• [Your goal]:
The entire listing below needs to be transcribed word for word.

• [Given data]:
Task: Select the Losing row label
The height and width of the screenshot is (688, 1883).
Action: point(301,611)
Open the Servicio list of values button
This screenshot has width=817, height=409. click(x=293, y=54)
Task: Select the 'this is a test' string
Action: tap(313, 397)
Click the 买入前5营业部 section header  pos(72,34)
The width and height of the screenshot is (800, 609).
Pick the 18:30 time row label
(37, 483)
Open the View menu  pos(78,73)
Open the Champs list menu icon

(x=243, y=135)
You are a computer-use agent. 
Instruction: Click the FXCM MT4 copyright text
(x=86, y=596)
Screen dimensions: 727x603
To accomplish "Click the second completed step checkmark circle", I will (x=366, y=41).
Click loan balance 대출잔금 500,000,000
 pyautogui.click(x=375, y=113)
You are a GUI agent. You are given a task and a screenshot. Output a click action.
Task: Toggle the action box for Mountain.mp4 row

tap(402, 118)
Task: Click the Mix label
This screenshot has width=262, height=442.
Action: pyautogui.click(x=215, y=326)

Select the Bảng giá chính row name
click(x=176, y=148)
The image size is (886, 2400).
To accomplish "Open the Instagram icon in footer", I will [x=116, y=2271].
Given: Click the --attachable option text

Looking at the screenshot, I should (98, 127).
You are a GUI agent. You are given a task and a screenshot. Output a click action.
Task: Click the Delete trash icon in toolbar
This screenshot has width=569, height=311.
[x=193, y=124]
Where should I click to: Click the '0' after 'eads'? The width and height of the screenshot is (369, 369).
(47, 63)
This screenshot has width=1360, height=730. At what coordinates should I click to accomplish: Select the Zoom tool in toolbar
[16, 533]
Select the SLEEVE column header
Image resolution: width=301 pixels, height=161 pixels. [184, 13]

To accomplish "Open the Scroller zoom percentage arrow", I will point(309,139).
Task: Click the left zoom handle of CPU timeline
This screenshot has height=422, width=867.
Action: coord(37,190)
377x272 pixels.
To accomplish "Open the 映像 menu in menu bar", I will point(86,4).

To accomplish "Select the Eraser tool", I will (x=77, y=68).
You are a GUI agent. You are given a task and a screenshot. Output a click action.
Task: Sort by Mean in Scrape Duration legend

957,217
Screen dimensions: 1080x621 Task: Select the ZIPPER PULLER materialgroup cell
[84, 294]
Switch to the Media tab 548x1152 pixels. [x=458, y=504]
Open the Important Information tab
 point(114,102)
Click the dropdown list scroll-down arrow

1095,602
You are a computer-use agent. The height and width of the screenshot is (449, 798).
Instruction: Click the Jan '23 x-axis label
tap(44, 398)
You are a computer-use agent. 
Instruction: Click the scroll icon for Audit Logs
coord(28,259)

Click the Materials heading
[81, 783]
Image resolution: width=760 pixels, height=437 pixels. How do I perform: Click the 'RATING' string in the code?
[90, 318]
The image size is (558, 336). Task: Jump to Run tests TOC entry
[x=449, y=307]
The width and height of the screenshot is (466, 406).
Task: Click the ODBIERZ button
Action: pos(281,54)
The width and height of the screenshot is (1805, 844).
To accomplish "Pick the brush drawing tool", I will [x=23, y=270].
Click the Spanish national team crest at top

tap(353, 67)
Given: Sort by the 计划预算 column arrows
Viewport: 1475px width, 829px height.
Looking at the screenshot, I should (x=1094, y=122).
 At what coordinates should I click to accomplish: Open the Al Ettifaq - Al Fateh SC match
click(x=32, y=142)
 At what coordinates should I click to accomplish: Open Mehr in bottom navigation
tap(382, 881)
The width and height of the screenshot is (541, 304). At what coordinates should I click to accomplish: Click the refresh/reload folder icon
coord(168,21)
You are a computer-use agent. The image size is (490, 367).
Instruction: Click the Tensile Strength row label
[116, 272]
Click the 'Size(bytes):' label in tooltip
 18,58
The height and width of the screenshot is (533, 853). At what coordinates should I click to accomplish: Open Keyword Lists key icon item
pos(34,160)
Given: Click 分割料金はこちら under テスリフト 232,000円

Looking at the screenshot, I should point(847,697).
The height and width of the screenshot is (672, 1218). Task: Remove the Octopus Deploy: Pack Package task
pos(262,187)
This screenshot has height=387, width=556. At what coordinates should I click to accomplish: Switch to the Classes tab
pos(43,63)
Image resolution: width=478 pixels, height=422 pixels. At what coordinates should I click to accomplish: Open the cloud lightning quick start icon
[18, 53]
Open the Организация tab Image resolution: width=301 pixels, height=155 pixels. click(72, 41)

• [Written solution]:
Task: Select the Losing row label
The height and width of the screenshot is (688, 1883).
Action: point(301,611)
Open the Servicio list of values button
This screenshot has width=817, height=409. click(x=293, y=54)
Task: Select the 'this is a test' string
Action: tap(313, 397)
Click the 买入前5营业部 section header  pos(72,34)
The width and height of the screenshot is (800, 609).
Pick the 18:30 time row label
(37, 483)
Open the View menu  pos(78,73)
Open the Champs list menu icon

(x=243, y=135)
You are a computer-use agent. 
Instruction: Click the FXCM MT4 copyright text
(x=86, y=596)
Screen dimensions: 727x603
To accomplish "Click the second completed step checkmark circle", I will (x=366, y=41).
Click loan balance 대출잔금 500,000,000
 pyautogui.click(x=375, y=113)
You are a GUI agent. You are given a task and a screenshot. Output a click action.
Task: Toggle the action box for Mountain.mp4 row

tap(402, 118)
Task: Click the Mix label
This screenshot has width=262, height=442.
Action: pyautogui.click(x=215, y=326)

Select the Bảng giá chính row name
click(x=176, y=148)
The image size is (886, 2400).
To accomplish "Open the Instagram icon in footer", I will [x=116, y=2271].
Given: Click the --attachable option text

Looking at the screenshot, I should (98, 127).
You are a GUI agent. You are given a task and a screenshot. Output a click action.
Task: Click the Delete trash icon in toolbar
This screenshot has width=569, height=311.
[x=193, y=124]
Where should I click to: Click the '0' after 'eads'? The width and height of the screenshot is (369, 369).
(47, 63)
This screenshot has width=1360, height=730. At what coordinates should I click to accomplish: Select the Zoom tool in toolbar
[16, 533]
Select the SLEEVE column header
Image resolution: width=301 pixels, height=161 pixels. [184, 13]

To accomplish "Open the Scroller zoom percentage arrow", I will point(309,139).
Task: Click the left zoom handle of CPU timeline
This screenshot has height=422, width=867.
Action: coord(37,190)
377x272 pixels.
To accomplish "Open the 映像 menu in menu bar", I will point(86,4).

To accomplish "Select the Eraser tool", I will (x=77, y=68).
You are a GUI agent. You are given a task and a screenshot. Output a click action.
Task: Sort by Mean in Scrape Duration legend

957,217
Screen dimensions: 1080x621 Task: Select the ZIPPER PULLER materialgroup cell
[84, 294]
Switch to the Media tab 548x1152 pixels. [x=458, y=504]
Open the Important Information tab
 point(114,102)
Click the dropdown list scroll-down arrow

1095,602
You are a computer-use agent. The height and width of the screenshot is (449, 798).
Instruction: Click the Jan '23 x-axis label
tap(44, 398)
You are a computer-use agent. 
Instruction: Click the scroll icon for Audit Logs
coord(28,259)

Click the Materials heading
[81, 783]
Image resolution: width=760 pixels, height=437 pixels. How do I perform: Click the 'RATING' string in the code?
[90, 318]
The image size is (558, 336). Task: Jump to Run tests TOC entry
[x=449, y=307]
The width and height of the screenshot is (466, 406).
Task: Click the ODBIERZ button
Action: pos(281,54)
The width and height of the screenshot is (1805, 844).
To accomplish "Pick the brush drawing tool", I will [x=23, y=270].
Click the Spanish national team crest at top

tap(353, 67)
Given: Sort by the 计划预算 column arrows
Viewport: 1475px width, 829px height.
Looking at the screenshot, I should (x=1094, y=122).
 At what coordinates should I click to accomplish: Open the Al Ettifaq - Al Fateh SC match
click(x=32, y=142)
 At what coordinates should I click to accomplish: Open Mehr in bottom navigation
tap(382, 881)
The width and height of the screenshot is (541, 304). At what coordinates should I click to accomplish: Click the refresh/reload folder icon
coord(168,21)
You are a computer-use agent. The image size is (490, 367).
Instruction: Click the Tensile Strength row label
[116, 272]
Click the 'Size(bytes):' label in tooltip
 18,58
The height and width of the screenshot is (533, 853). At what coordinates should I click to accomplish: Open Keyword Lists key icon item
pos(34,160)
Given: Click 分割料金はこちら under テスリフト 232,000円

Looking at the screenshot, I should point(847,697).
The height and width of the screenshot is (672, 1218). Task: Remove the Octopus Deploy: Pack Package task
pos(262,187)
This screenshot has height=387, width=556. At what coordinates should I click to accomplish: Switch to the Classes tab
pos(43,63)
Image resolution: width=478 pixels, height=422 pixels. At what coordinates should I click to accomplish: Open the cloud lightning quick start icon
[18, 53]
Open the Организация tab Image resolution: width=301 pixels, height=155 pixels. click(72, 41)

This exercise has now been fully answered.